Task requirements:
Below are entries. Pull out all lines containing "computer".

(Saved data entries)
= = = = = = =

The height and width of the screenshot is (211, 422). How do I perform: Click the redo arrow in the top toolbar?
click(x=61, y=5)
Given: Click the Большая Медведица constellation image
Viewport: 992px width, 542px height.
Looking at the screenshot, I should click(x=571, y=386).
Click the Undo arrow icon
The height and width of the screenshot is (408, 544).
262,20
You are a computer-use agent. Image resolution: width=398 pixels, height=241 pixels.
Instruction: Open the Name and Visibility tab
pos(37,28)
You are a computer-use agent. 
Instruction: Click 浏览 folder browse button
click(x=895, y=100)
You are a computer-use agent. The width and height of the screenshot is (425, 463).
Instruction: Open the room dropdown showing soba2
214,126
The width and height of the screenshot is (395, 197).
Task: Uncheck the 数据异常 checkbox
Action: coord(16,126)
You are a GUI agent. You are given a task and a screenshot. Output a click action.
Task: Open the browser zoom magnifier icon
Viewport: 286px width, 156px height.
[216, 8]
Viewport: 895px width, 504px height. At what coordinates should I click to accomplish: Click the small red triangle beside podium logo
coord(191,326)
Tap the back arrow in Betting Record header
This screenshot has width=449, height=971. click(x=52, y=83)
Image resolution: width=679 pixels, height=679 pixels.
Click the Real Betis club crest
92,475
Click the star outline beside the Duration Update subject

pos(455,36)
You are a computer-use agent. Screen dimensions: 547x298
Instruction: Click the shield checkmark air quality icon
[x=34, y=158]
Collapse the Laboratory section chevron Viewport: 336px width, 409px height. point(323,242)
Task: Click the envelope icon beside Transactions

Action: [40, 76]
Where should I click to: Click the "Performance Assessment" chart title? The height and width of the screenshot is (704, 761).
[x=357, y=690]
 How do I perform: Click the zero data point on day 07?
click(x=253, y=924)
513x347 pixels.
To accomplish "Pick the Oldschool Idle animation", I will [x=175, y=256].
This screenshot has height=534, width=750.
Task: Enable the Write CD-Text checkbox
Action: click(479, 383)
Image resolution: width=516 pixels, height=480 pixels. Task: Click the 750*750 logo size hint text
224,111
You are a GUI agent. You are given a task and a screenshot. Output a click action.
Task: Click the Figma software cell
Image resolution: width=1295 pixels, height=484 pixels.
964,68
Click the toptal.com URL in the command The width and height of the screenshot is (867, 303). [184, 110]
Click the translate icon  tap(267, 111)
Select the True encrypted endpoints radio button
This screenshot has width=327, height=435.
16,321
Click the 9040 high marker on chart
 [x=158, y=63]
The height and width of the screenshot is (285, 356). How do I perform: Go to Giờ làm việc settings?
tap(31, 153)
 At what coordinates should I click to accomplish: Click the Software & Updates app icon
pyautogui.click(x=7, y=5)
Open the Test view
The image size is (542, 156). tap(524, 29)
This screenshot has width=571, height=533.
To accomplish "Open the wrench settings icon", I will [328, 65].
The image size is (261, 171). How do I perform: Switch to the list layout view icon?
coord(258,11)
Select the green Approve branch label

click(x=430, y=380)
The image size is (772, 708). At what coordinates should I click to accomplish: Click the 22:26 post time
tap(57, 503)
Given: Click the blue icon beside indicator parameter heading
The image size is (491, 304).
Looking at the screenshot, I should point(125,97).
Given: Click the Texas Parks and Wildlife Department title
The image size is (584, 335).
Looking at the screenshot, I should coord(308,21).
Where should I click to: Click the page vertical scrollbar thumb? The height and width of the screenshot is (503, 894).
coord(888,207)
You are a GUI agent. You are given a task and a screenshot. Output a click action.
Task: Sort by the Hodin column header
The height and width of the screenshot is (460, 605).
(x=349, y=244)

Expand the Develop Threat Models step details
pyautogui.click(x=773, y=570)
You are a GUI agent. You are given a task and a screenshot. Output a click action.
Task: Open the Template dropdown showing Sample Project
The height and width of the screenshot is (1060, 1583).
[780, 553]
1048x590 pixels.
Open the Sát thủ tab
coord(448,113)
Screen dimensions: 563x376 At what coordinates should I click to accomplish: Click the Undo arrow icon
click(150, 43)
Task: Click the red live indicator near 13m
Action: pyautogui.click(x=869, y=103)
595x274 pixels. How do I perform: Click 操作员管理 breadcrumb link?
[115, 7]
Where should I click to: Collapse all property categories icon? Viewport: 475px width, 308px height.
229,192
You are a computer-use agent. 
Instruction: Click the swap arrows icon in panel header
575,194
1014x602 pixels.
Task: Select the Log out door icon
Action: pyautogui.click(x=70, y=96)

= = = = = = =

Task answer:
You are a computer-use agent. Image resolution: width=398 pixels, height=241 pixels.
You are a computer-use agent. 
You are a computer-use agent. The width and height of the screenshot is (425, 463).
You are a computer-use agent. Screen dimensions: 547x298
You are a computer-use agent. 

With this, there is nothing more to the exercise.